**Work instructions**
Please report every line of the listing below that contains the word "item", copying each line in full.
-=-=-
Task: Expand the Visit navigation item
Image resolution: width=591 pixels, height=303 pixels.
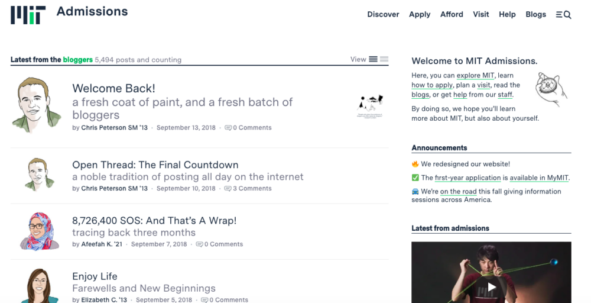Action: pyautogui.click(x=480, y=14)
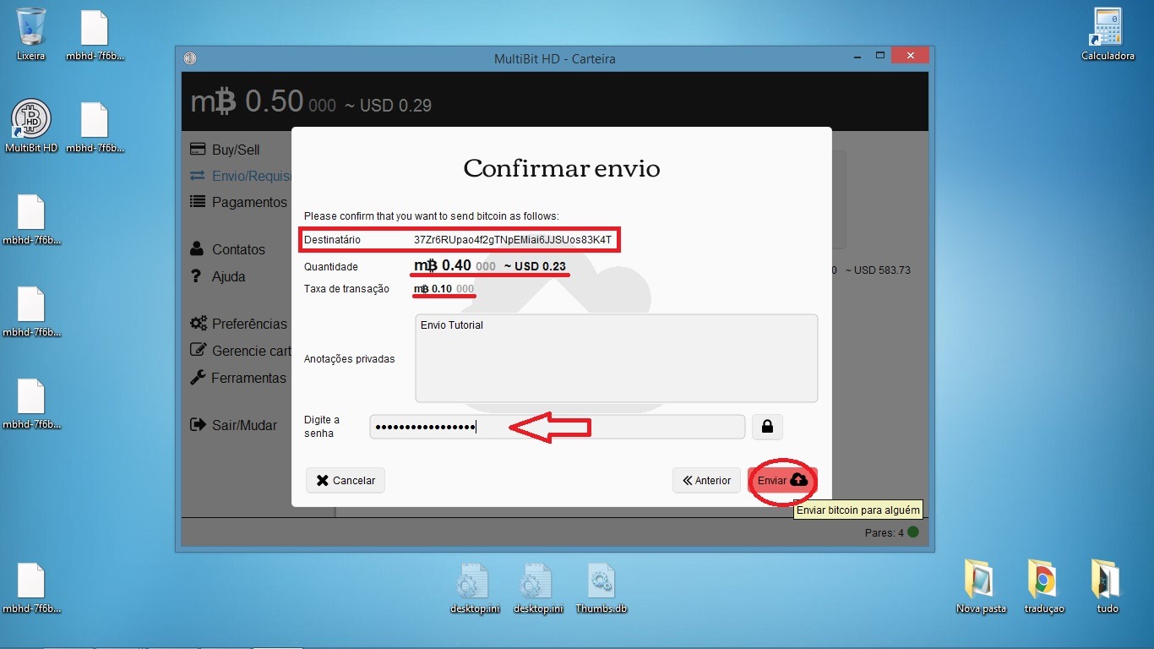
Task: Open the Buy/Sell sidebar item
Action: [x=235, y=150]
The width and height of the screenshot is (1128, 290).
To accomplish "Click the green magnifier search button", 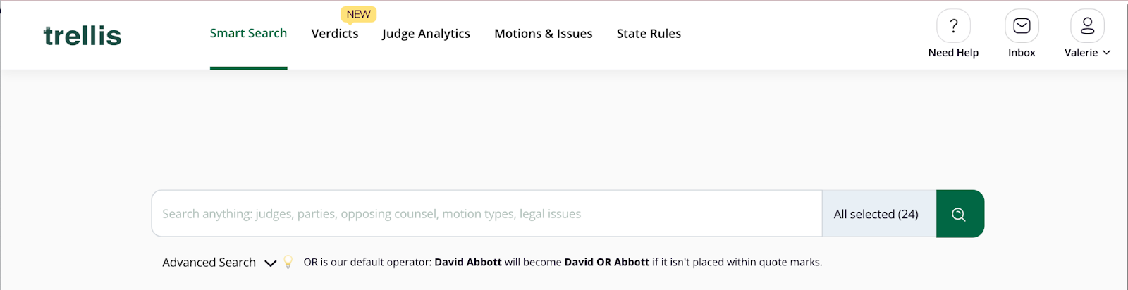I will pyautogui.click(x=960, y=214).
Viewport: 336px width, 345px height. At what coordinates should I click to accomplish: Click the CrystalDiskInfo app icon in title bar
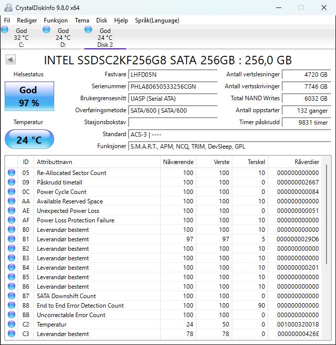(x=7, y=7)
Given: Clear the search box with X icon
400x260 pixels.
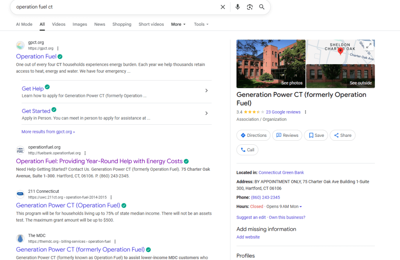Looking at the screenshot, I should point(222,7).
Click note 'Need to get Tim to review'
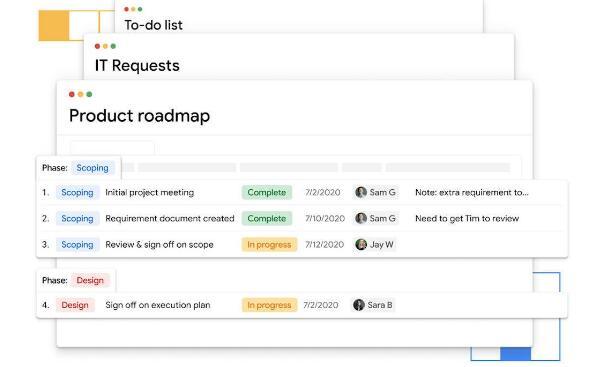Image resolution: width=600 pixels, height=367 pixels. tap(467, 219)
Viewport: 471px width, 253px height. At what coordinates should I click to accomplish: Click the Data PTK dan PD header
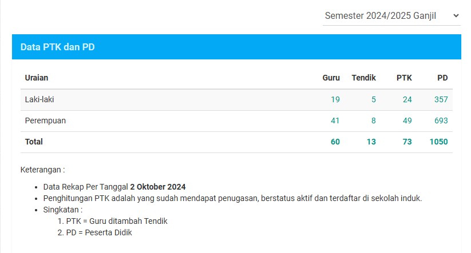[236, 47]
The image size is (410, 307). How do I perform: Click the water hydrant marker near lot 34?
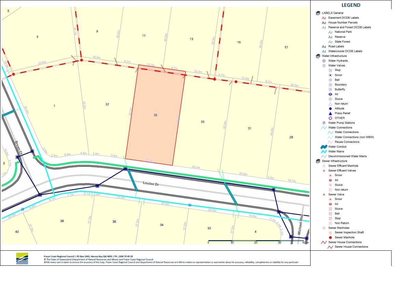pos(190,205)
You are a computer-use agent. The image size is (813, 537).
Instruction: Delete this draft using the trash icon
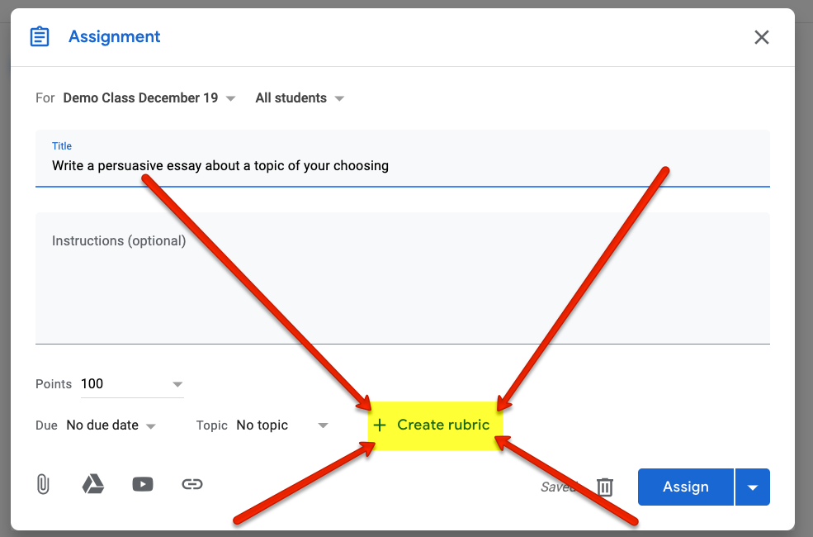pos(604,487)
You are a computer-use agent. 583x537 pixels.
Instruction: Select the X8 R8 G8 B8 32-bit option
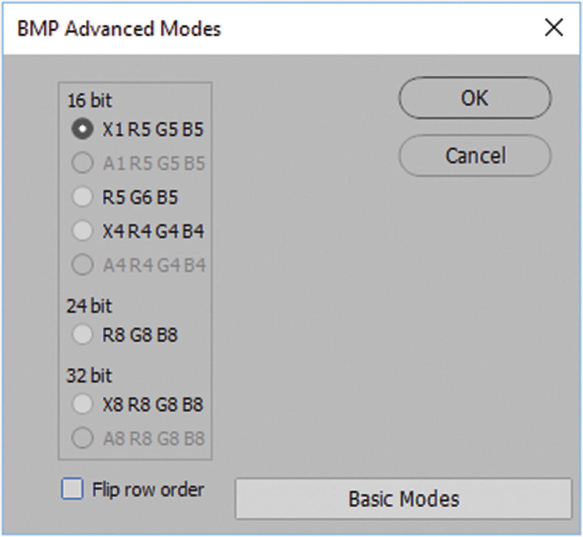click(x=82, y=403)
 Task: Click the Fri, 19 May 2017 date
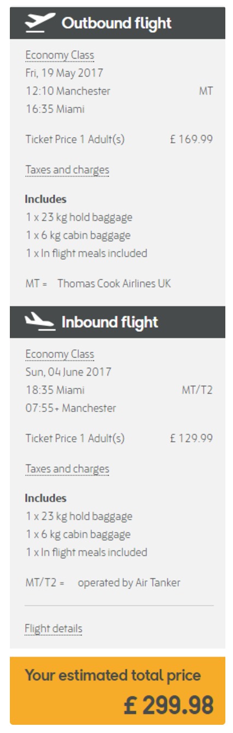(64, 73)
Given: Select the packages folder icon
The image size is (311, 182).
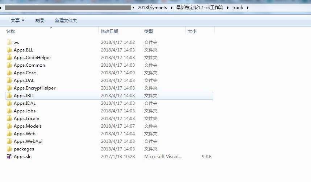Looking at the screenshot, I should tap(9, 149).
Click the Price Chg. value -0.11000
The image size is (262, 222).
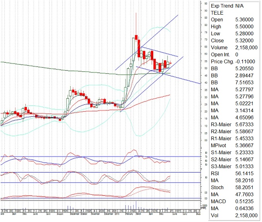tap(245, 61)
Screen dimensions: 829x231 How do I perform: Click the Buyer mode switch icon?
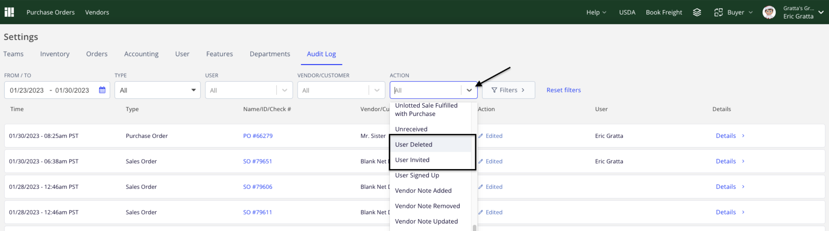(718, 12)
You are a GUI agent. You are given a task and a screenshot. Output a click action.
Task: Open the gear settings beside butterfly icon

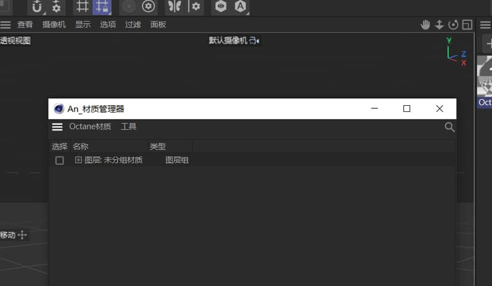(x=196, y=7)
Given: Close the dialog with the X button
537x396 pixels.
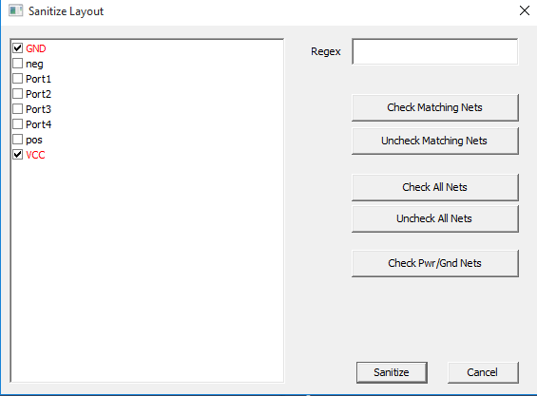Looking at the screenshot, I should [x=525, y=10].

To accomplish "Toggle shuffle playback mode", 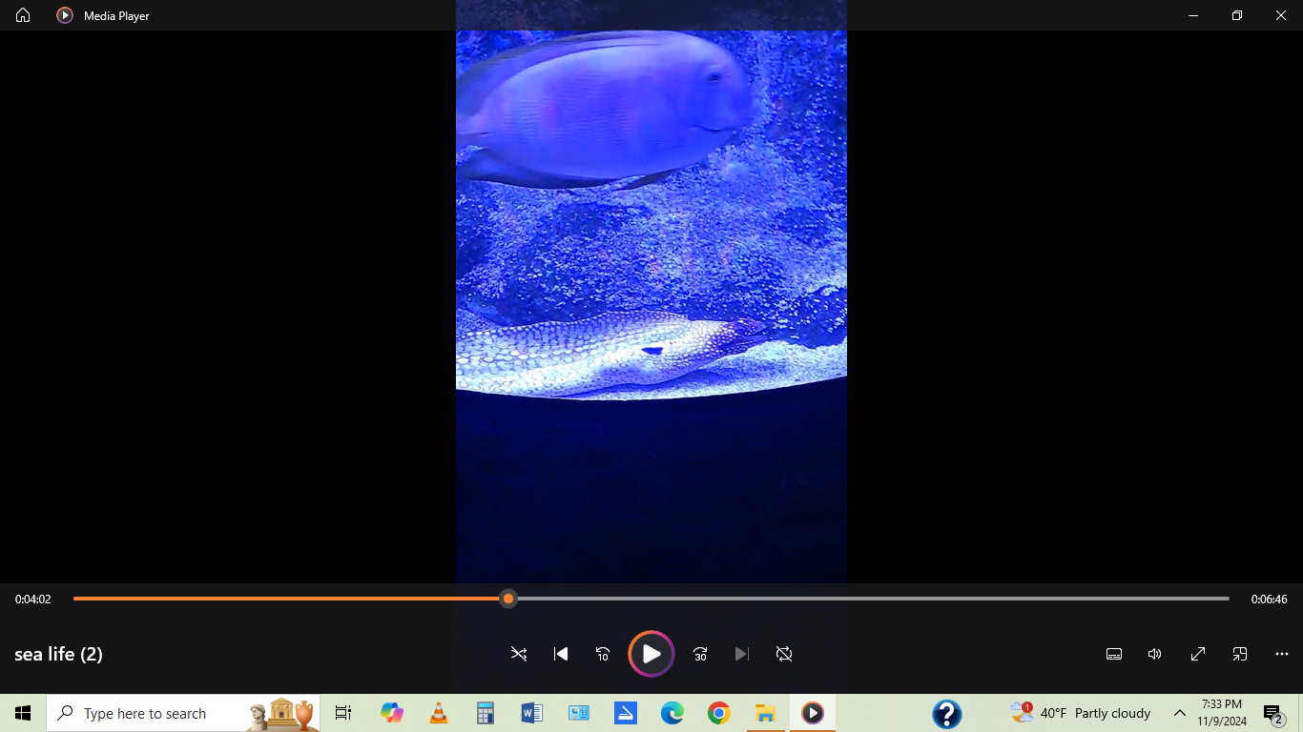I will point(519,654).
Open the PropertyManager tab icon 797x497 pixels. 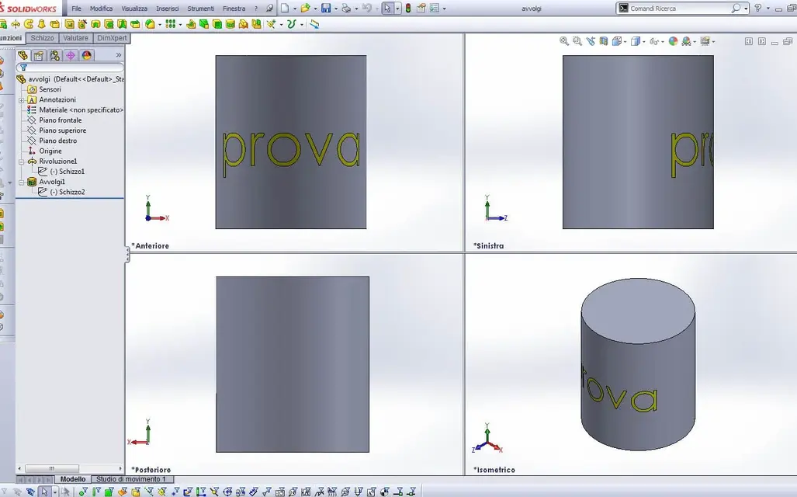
-=-=-
**Answer to this problem**
Task: Expand the Visit navigation item
Task: Open the Buy/Sell sidebar item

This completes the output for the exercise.